If You Don't Pay Now, You May Pay A Lot More Later in New York

New York state is about to enact—assuming Governor Patterson signs the bill into law—the Wage Theft Protection Act.  As the name implies—Wage Theft—the pending law essentially treats underpayment of employees as a criminal act. While it doesn’t provide for jail time for managers or business owners who fail to pay minimum wage or overtime, it does establish severe monetary penalties. Under the Act, an employee who is underpaid wages can recover double what he or she is owed—so the unpaid wages plus the same amount again. In addition, if an employee sues and wins and the employer does not pay the money owed (wages plus the additional “liquidated damages” doubling the award) within 90 days, the employee can receive an extra 15% of the total judgment—so an extra 30% of the unpaid wages—plus attorneys fees and costs.

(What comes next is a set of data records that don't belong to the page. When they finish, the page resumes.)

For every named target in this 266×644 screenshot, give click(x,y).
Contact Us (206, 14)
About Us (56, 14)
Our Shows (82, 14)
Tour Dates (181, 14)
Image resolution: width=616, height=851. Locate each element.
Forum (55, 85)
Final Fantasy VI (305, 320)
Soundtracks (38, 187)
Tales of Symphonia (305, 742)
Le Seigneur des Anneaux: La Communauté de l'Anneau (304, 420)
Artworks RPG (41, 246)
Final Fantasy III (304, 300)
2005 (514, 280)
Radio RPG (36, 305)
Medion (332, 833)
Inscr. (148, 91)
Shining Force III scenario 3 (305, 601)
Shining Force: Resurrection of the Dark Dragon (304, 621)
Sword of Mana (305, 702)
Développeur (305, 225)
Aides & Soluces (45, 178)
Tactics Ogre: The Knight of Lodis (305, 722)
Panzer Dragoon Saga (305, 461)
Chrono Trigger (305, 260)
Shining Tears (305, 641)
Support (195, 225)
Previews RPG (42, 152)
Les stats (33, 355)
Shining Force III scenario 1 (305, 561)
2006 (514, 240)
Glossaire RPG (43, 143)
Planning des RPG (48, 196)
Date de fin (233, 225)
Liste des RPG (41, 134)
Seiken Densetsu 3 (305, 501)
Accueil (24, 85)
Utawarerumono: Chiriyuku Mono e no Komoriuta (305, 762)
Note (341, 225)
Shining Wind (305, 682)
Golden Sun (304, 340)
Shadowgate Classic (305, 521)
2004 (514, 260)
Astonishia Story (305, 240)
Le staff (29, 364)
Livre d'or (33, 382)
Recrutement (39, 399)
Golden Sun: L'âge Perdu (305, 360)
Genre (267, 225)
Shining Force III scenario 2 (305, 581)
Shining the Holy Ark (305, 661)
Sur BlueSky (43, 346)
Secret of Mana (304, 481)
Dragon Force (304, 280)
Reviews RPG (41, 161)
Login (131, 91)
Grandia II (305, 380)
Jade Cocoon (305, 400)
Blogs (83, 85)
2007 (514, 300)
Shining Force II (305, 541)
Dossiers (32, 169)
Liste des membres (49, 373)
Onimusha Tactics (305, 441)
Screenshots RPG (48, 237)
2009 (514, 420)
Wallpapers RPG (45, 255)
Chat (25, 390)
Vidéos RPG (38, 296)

This law may be big trouble for employers. The additional money which an employee can recover may act as an incentive to bring lawsuits. Under the terms of the Act, even innocent mistakes can result in significant liability. And during a time of continuing economic weakness, if an employer simply can’t pay a large judgment in a timely fashion, the employer can then end up owing yet more money.

Adding to this is the interplay of this act with the federal Fair Labor Standards Act, or FLSA. The FLSA already allows employees suing for unpaid wages to receive double those wages in damages.  Since employees may sue under both state and federal law, a New York employee who sues for unpaid wages, such as unpaid overtime, could potentially collect triple wages (treble damages) in compensation.

The Act also adds other employee protections, such as enhanced protection for employees raising complaints about wage violations. If an employer retaliates against an employee for making such complaints, the employee can sue for reinstatement and “front pay,” or wages they haven’t earned yet, in addition to any back pay, or wages they lost due to being terminated. This potentially provides an incentive for employees who are having difficulty at work or are in conflict with their employer to raise such complaints in order to discourage their employer from taking action against them—or to recover compensation and seek reinstatement if the employer acts in a fashion that could be characterized as “retaliating” for the complaint.